### Selected extract
Google DeepMind also established constitutional rules for its chatbot Sparrow in 2022 to maintain “helpful, correct, and harmless” conversations.
Anthropic’s AI constitutions derive principles from various sources, including the UN Declaration of Human Rights and Apple’s terms of service. The model is equipped with fundamental moral principles that drive bottom-up behavior rather than imposing guardrails from the top down.
Instead of laboriously training AI with countless human-provided examples of right or wrong, this approach embeds a set of rules or principles – a “constitution” – that the AI abides by.
Initially, the AI is introduced to a situation, then prompted to critique its response, and lastly, fine-tune its behavior based on the revised solution.
Next, the system dives into the reinforcement learning phase. Here, it gauges the quality of its own answers, distinguishing the better one. Over time, this self-assessment refines its behavior.
The twist is the AI uses its feedback loop to determine the reward in a method termed ‘RL from AI Feedback’ (RLAIF). When confronted with potentially harmful or misleading queries, the AI doesn’t just sidestep or refuse. Instead, it addresses the matter head-on, explaining why such a request might be problematic.
It’s a step forward in creating machines that not only compute but also ‘think’ in a structured manner.
Dario Amodei, the CEO and co-founder of Anthropic, emphasized the challenge of understanding the inner workings of AI models. He suggests that having a constitution would make the rules transparent and explicit, ensuring all users know what to expect.
Importantly, it also offers a means of holding the model accountable if it doesn’t adhere to the outlined principles.
Despite these efforts, the AI constitutions aren’t without flaws of their own, and models from developers like Anthropic have posed as vulnerable to jailbreaks as many others.

### Recorded data
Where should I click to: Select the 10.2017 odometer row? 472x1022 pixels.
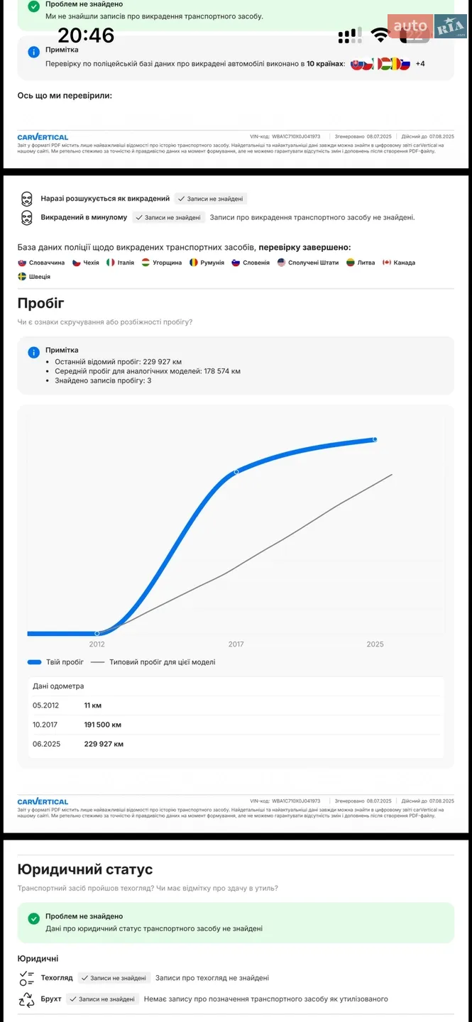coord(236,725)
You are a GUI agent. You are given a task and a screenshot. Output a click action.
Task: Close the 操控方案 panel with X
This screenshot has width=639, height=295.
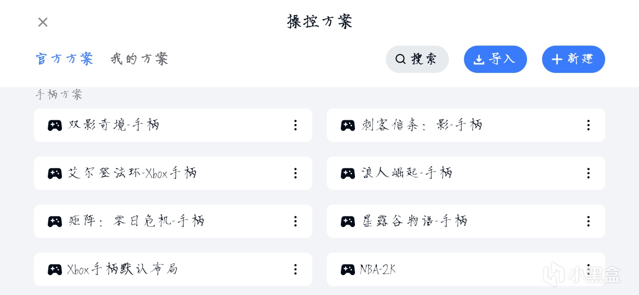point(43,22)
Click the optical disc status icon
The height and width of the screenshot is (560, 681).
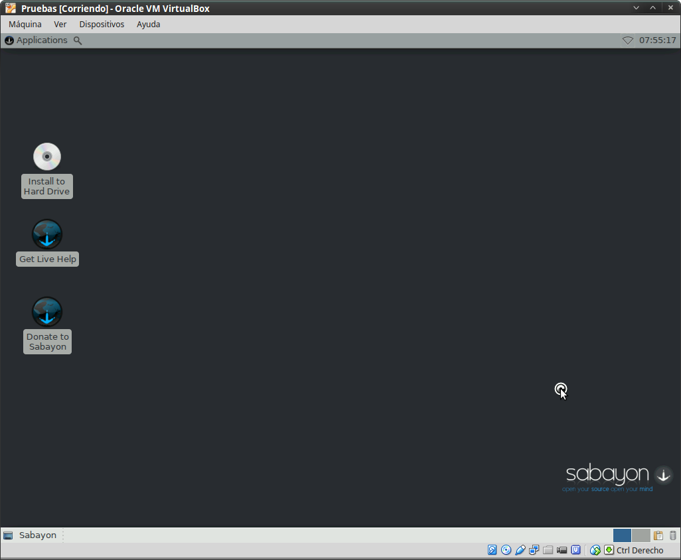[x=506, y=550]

...

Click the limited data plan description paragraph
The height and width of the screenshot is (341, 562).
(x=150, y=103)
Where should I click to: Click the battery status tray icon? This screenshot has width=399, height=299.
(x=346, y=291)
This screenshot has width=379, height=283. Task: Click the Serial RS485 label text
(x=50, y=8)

...

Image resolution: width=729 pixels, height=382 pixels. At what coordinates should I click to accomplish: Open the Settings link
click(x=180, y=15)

### Task item
Copy out everything in the AI constitutions text above from "The twist is" down to "what to expect.", word for word.

### Answer to this task
The twist is the AI uses its feedback loop to determine the reward in a method termed ‘RL from AI Feedback’ (RLAIF). When confronted with potentially harmful or misleading queries, the AI doesn’t just sidestep or refuse. Instead, it addresses the matter head-on, explaining why such a request might be problematic.
It’s a step forward in creating machines that not only compute but also ‘think’ in a structured manner.
Dario Amodei, the CEO and co-founder of Anthropic, emphasized the challenge of understanding the inner workings of AI models. He suggests that having a constitution would make the rules transparent and explicit, ensuring all users know what to expect.